▸ **Exercise material**
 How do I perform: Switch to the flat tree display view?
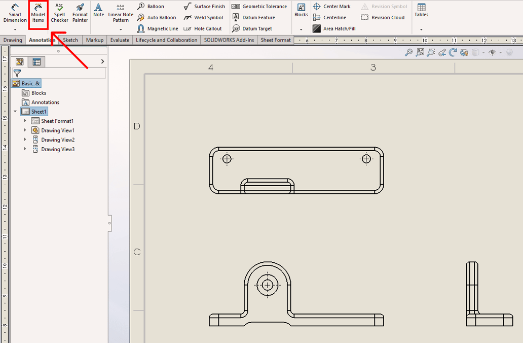click(x=36, y=61)
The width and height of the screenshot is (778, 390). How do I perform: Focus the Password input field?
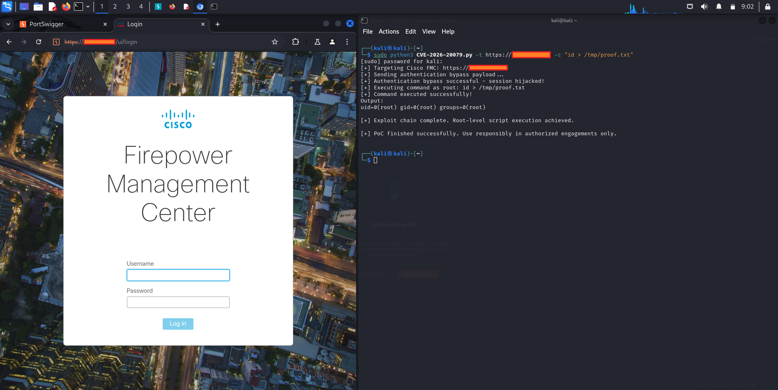click(x=178, y=302)
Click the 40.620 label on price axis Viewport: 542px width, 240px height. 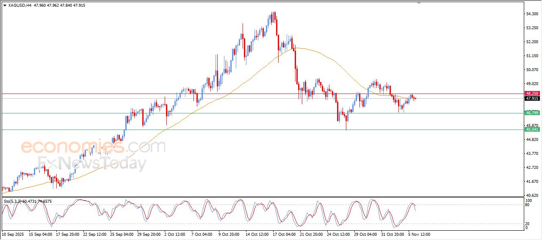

▸ **Work task**
Skip the pictures and give the entries above again word for word.

▸ **Result of this task**
 How do I perform: Switch to the flat tree display view?
click(x=36, y=61)
The width and height of the screenshot is (778, 390). How do I perform: Focus the Password input field?
click(x=178, y=302)
Click the 40.620 label on price axis Viewport: 542px width, 240px height. 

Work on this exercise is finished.